Phospholipid-hydroperoxide GPx is found in cell nuclei, mitochondria, and the cytosol, and specifically acts to prevent lipid peroxidation in cell membranes. This is a unique function of this antioxidant enzyme, as most antioxidant enzymes cannot reduce phospholipid hydroperoxides inside cell membranes. [5] This particular form of GPx is found in high concentrations in spermatozoa, and is involved in sperm maturation and the prevention of cellular apoptosis. The ejaculate of infertile men contains significantly lower amounts of PHGPx compared to men with normal sperm counts and motility indexes. [6] As a class of enzymes, the PHGPx regulate eicosanoid production and cell signaling by reactive oxygen species. GPx levels in the blood and liver are responsive to early dietary selenium deficiency; whereas, the phospholipid-rich tissue membranes that contain PHGPx appear to be less affected by mild selenium deficiency. [6] Selenoprotein P, the majority of the selenium found in the bloodstream, also acts as an antioxidant enzyme and a selenium-transporter and appears to be very sensitive to dietary selenium. [7]

      Epidemiological Studies of Selenium and Cancer Risk

Erythrocyte, serum, plasma, and urine selenium levels have been found to be lower in a variety of cancer diagnoses compared to both matched and unmatched controls. [40-44] The majority of epidemiological studies also provide evidence for selenium as a chemopreventive agent for specific cancers: prostate, [45,46] lung, [47-49] colorectal, [50,51] stomach, [52] and multiple cancers. [42,53-54] The study of plasma selenium and non-melanoma skin cancers that led to the Nutritional Prevention of Cancer Trial, a 10-year prospective study of 1,738 Americans detailed below, found initial plasma selenium levels inversely correlated to both non-melanoma skin cancer and colonic adenomatous polyps. [55] Those with plasma levels below the U.S. population median of 128 ng/mL plasma were four times more likely to have one or more polyps than those with levels above 128 ng/mL.

Pixel coordinate grounding rows
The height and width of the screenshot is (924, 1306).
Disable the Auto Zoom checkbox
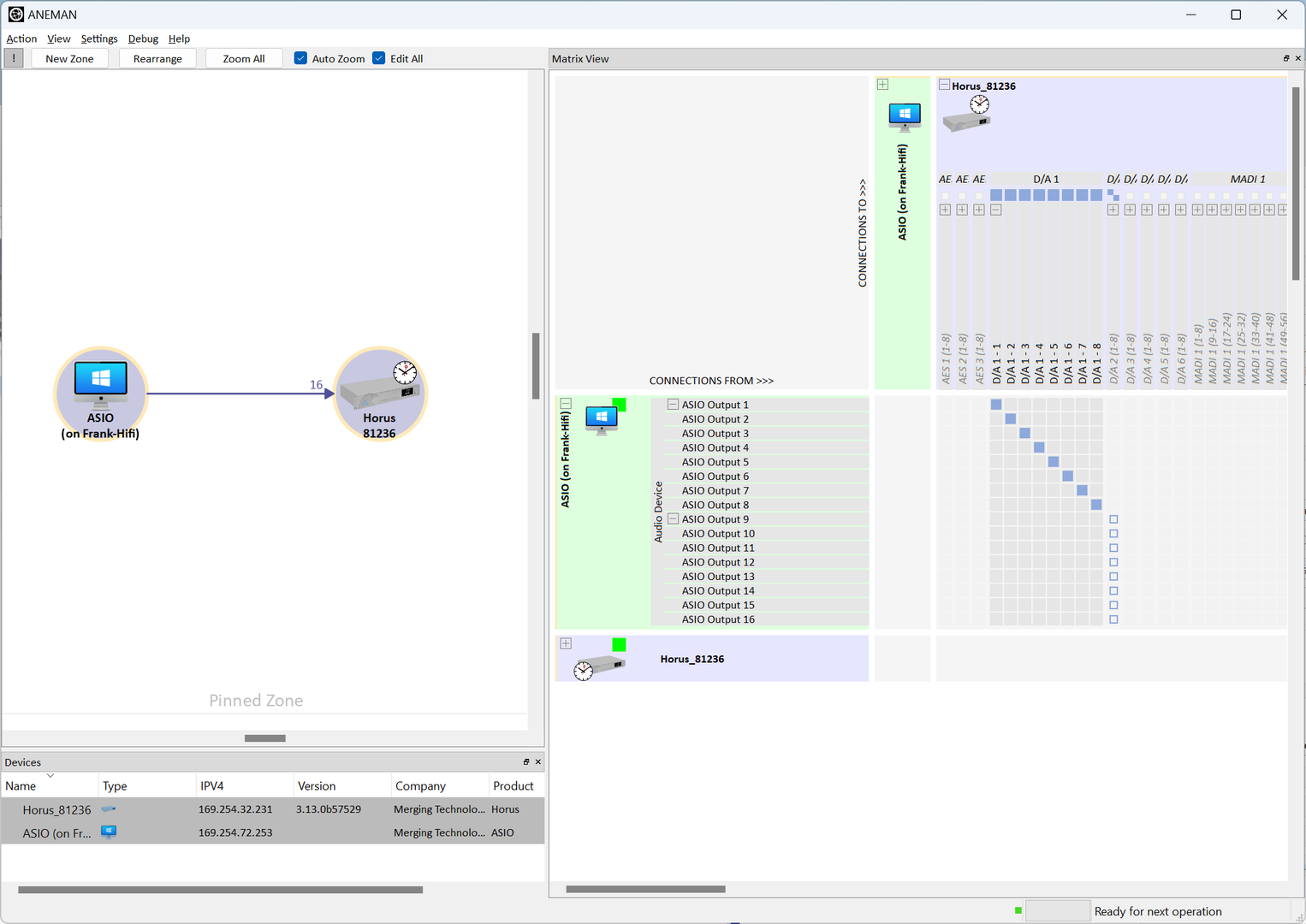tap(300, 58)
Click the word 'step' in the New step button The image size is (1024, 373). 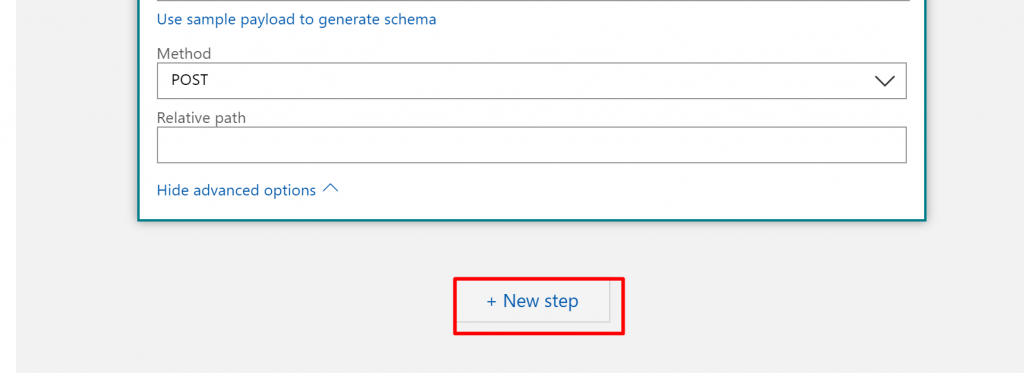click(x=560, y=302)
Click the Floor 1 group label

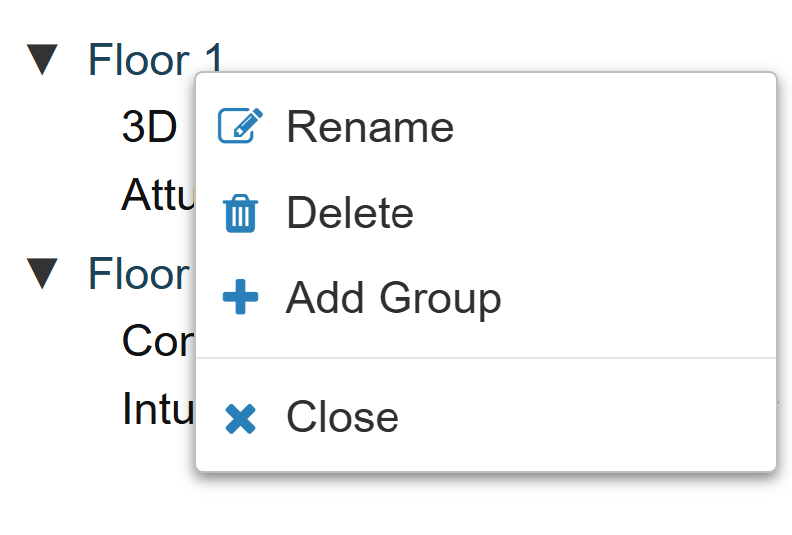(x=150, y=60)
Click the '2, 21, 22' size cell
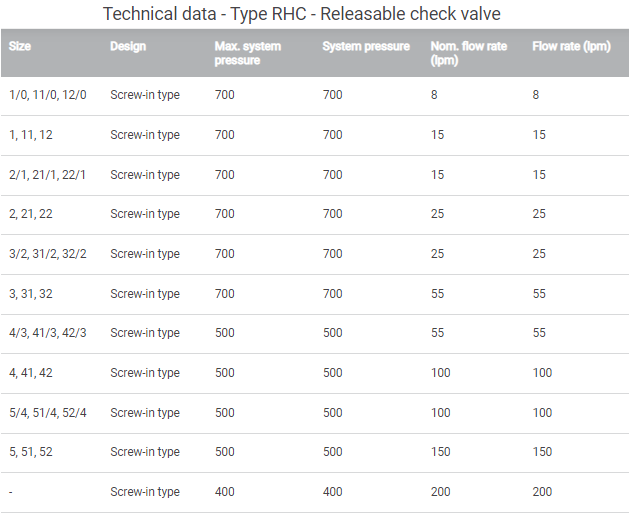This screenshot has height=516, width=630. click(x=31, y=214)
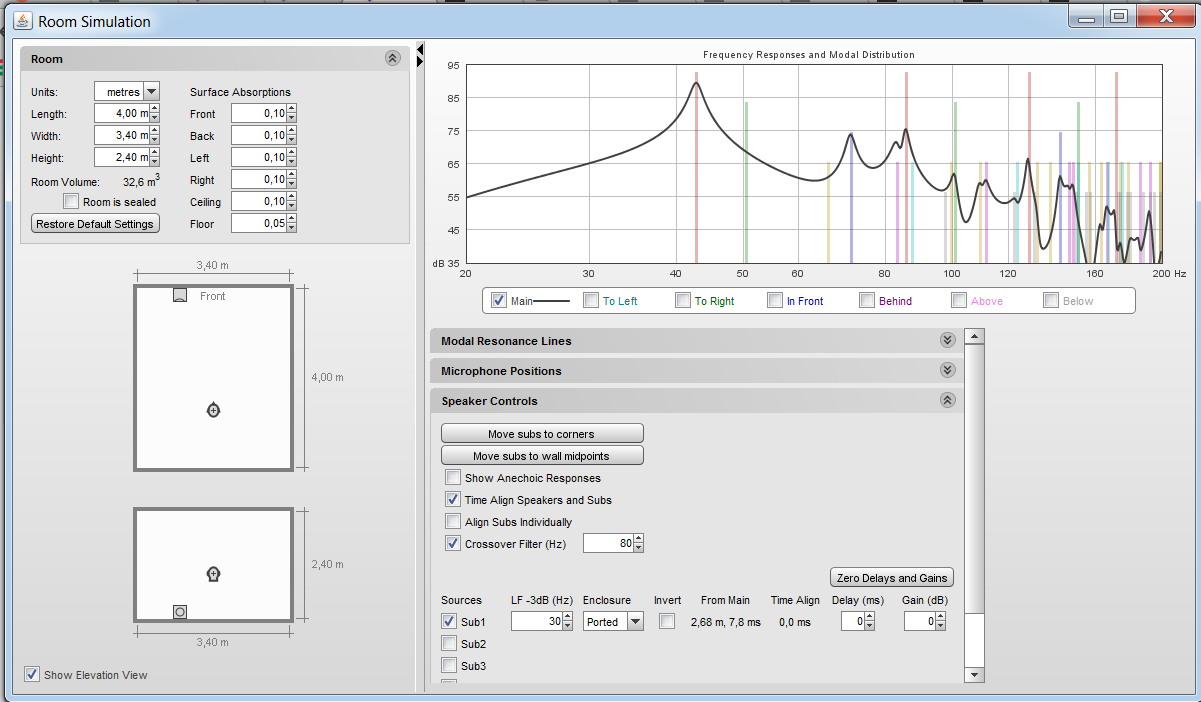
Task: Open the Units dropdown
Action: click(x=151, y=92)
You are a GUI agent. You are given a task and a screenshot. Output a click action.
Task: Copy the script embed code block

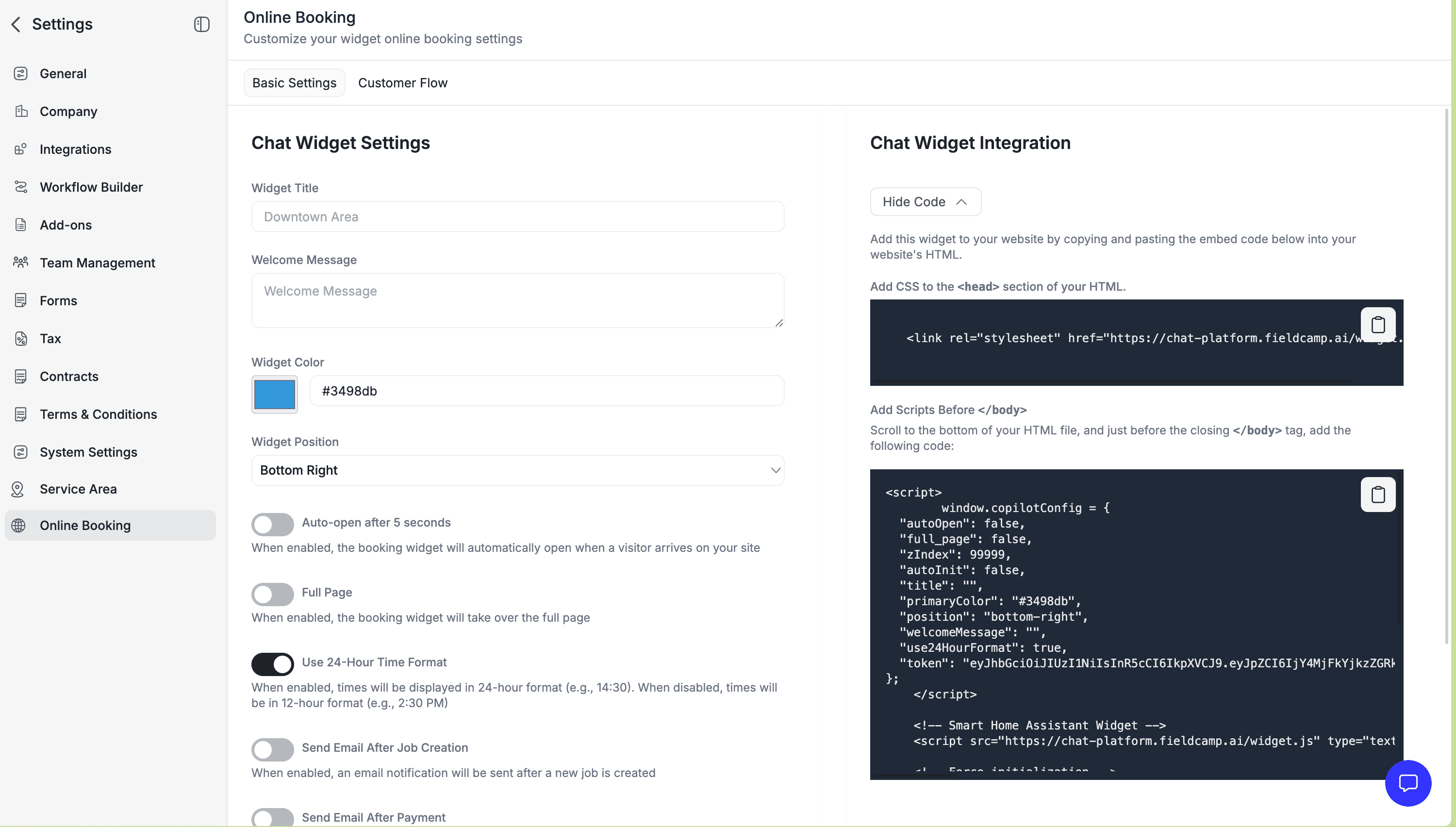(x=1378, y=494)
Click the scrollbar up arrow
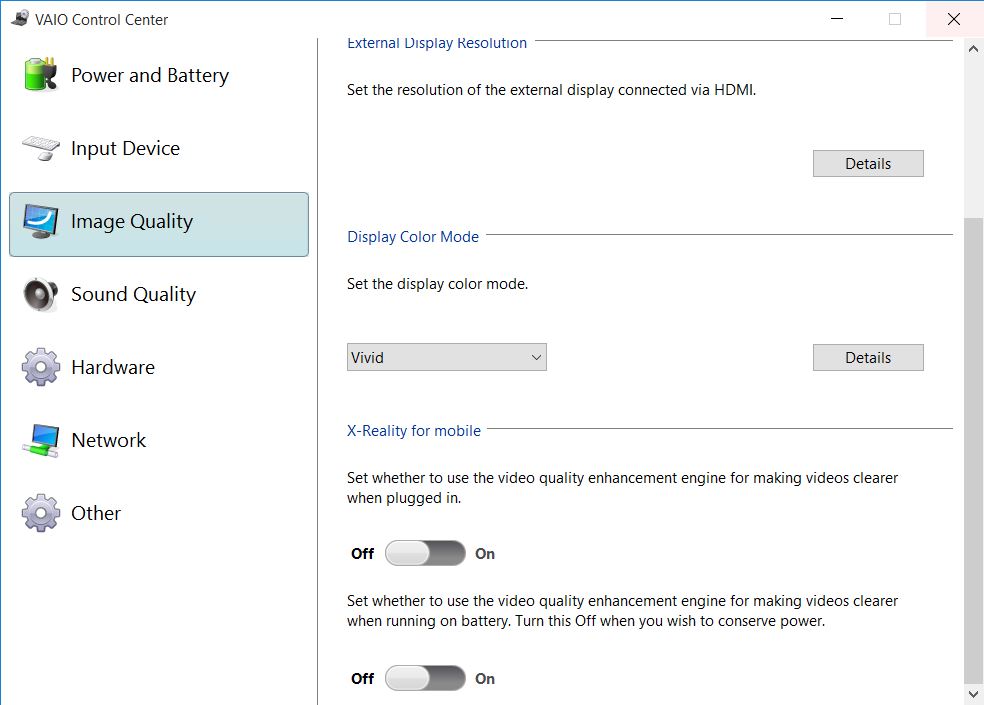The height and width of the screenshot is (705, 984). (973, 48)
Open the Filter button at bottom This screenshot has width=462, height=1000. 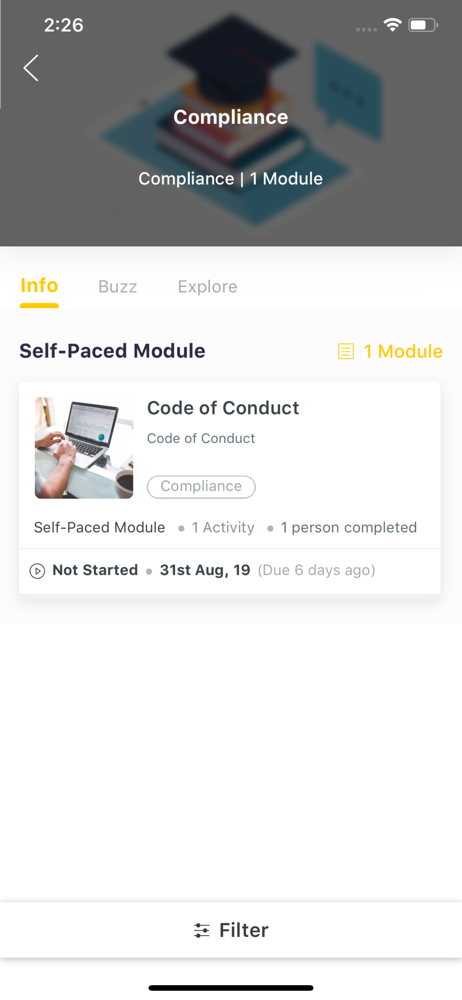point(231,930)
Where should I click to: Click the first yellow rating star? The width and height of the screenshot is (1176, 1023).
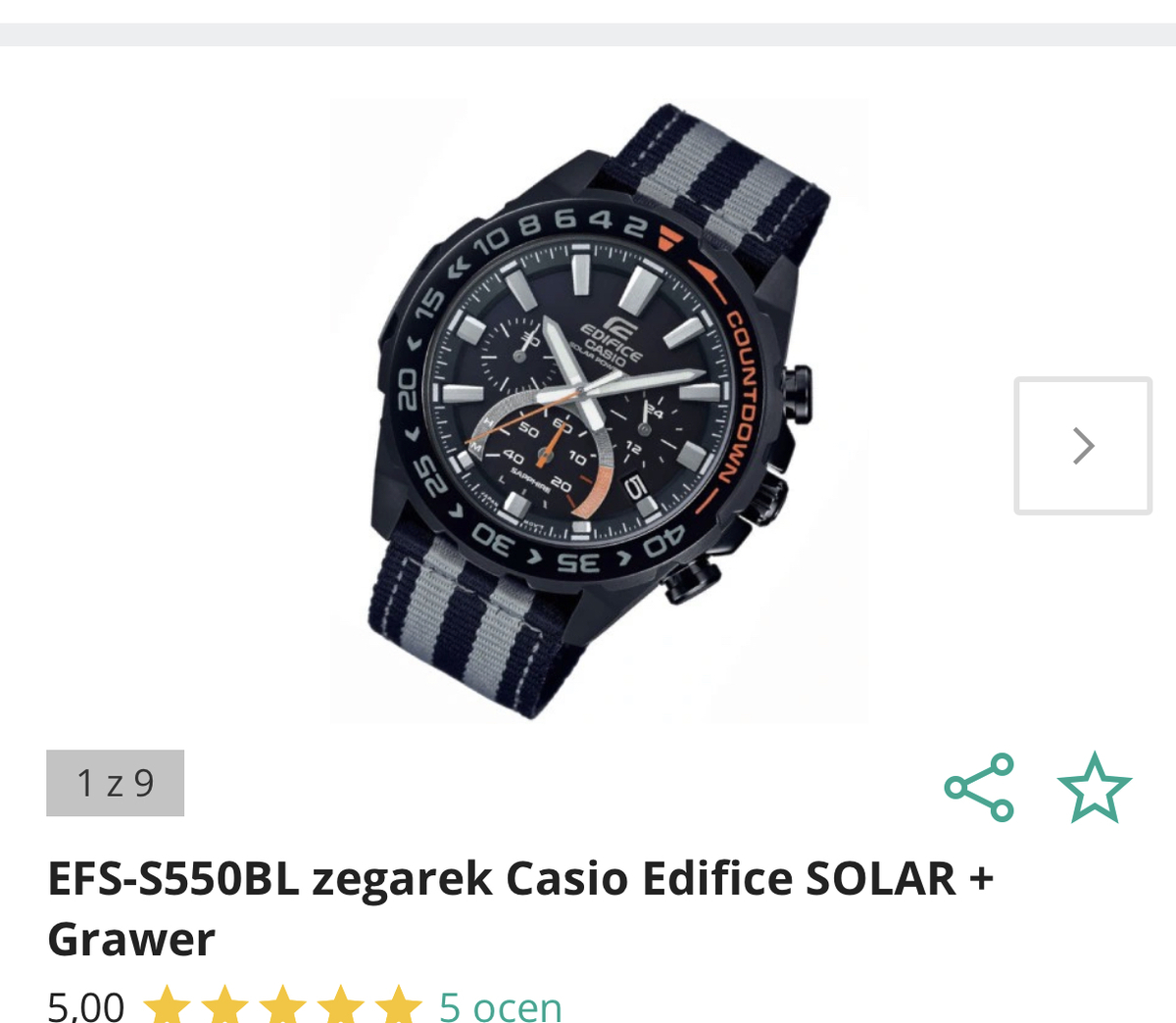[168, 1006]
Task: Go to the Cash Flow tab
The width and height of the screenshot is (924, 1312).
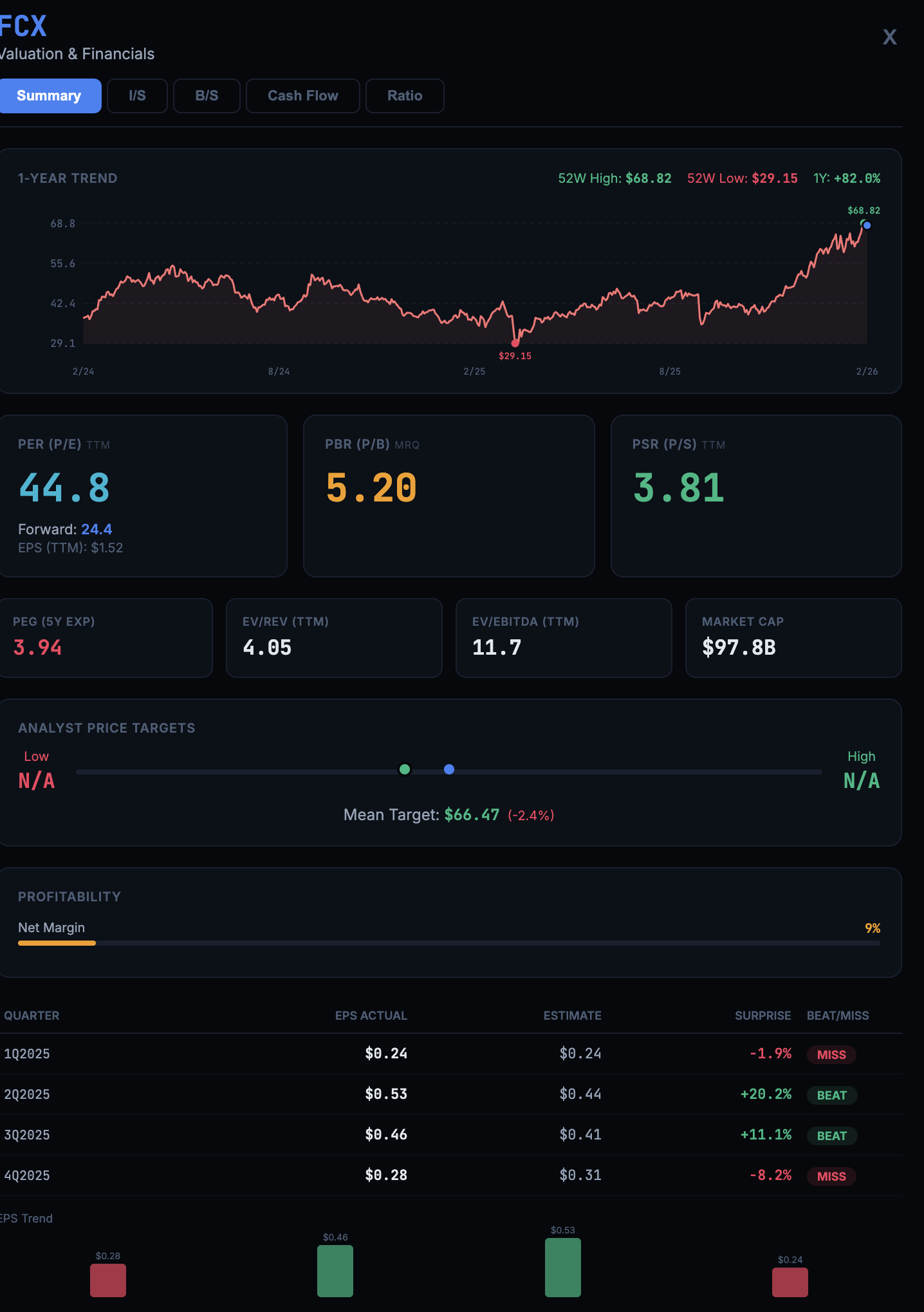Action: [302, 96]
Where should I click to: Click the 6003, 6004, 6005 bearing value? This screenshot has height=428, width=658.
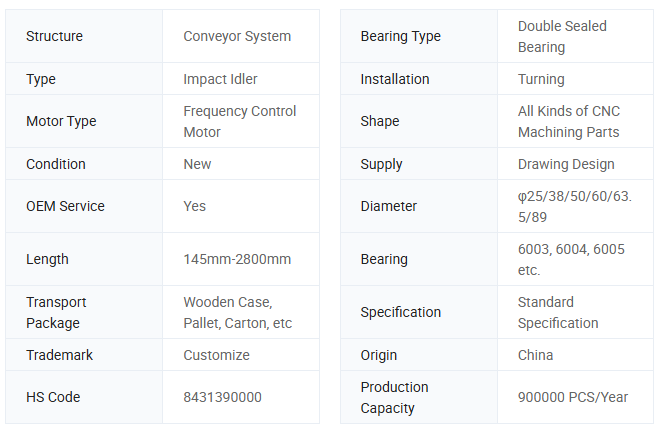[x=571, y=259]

_ACTIVITIES_
**1)** Answer these questions from the selenium text:
(a) In which three cell locations is phospholipid-hydroperoxide GPx found?
(b) How many Americans took part in the Nutritional Prevention of Cancer Trial?
(c) What U.S. population median plasma selenium level does the text give?
**2)** List every type of sample in which the selenium text says selenium levels were lower in cancer diagnoses than in controls.
**3)** According to the selenium text, why is preventing lipid peroxidation in cell membranes a unique function of phospholipid-hydroperoxide GPx?
The rows are not needed for any of the tasks.

_ANSWERS BY ITEM_
**1)**
(a) Cell nuclei, mitochondria, and the cytosol
(b) 1,738
(c) 128 ng/mL

**2)** Erythrocyte, serum, plasma, and urine

**3)** Most antioxidant enzymes cannot reduce phospholipid hydroperoxides inside cell membranes, and this form of GPx can.